One of the corners of a right-angled triangle is equal to 47, find the angle between the hypotenuse

One of the corners of a right-angled triangle is equal to 47, find the angle between the hypotenuse and the median drawn from the vertex of the right angle.

ABC – right-angled triangle, angle C = 90 degrees, angle CAB = 47 degrees, CM – median.
1. From the properties of a right-angled triangle, it is known that the median drawn from a right angle to the hypotenuse is equal to half of the hypotenuse. Then:
CM = AB / 2.
Also, the median CM divides the hypotenuse AB into 2 equal segments:
AB = MB = AB / 2.
Then:
CM = AM = MB.
2. Consider a triangle AMC: AM = CM, then AMC is an isosceles triangle with sides AM and CM and the base of the AC. The angles CAM (angle CAB) and MCA are the angles pi at the base of an isosceles triangle, hence the angle CAM = angle MCA = 47 degrees.

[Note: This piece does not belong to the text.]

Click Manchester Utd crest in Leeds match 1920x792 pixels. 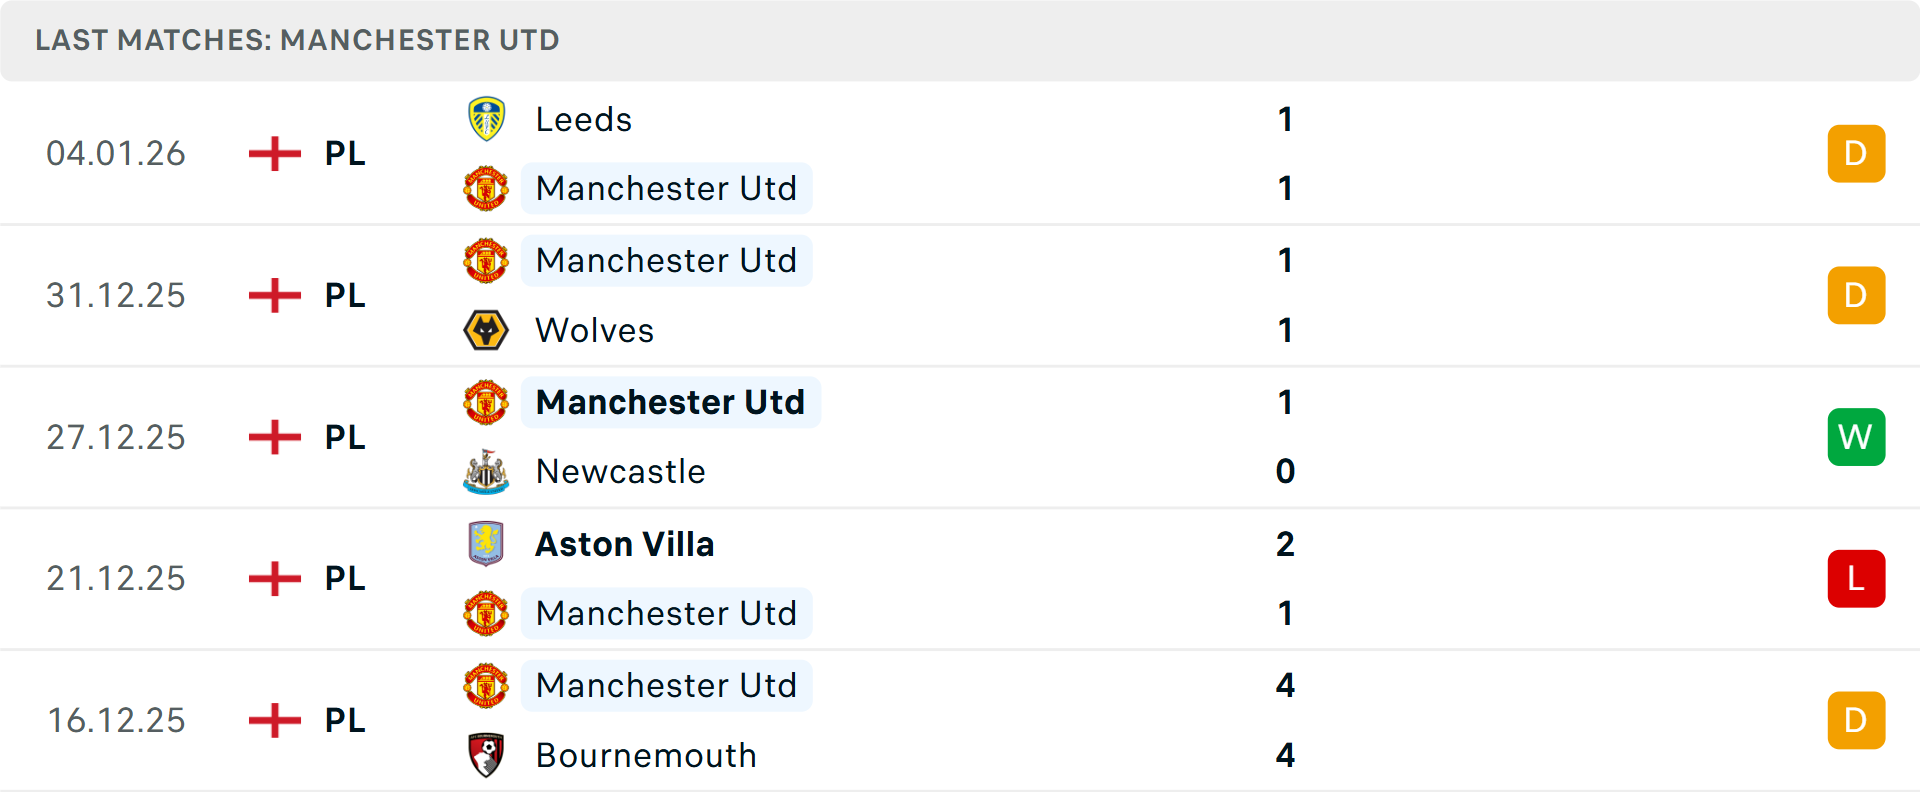click(x=486, y=188)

By the theorem on the sum of the angles of a triangle:
CAM angle + AMC angle + MCA angle = 180 degrees;
47 + angle AMC + 47 = 180;
angle AMC = 180 – 94;
angle AMC = 86 degrees.
3. The angles of the AMC and BMC are adjacent, therefore:
AMC angle + BMC angle = 180 degrees;
86 + BMC angle = 180;
BMC angle = 180 – 86;
BMC angle = 94 degrees.
Answer: AMC angle = 56 degrees, BMC angle = 94 degrees.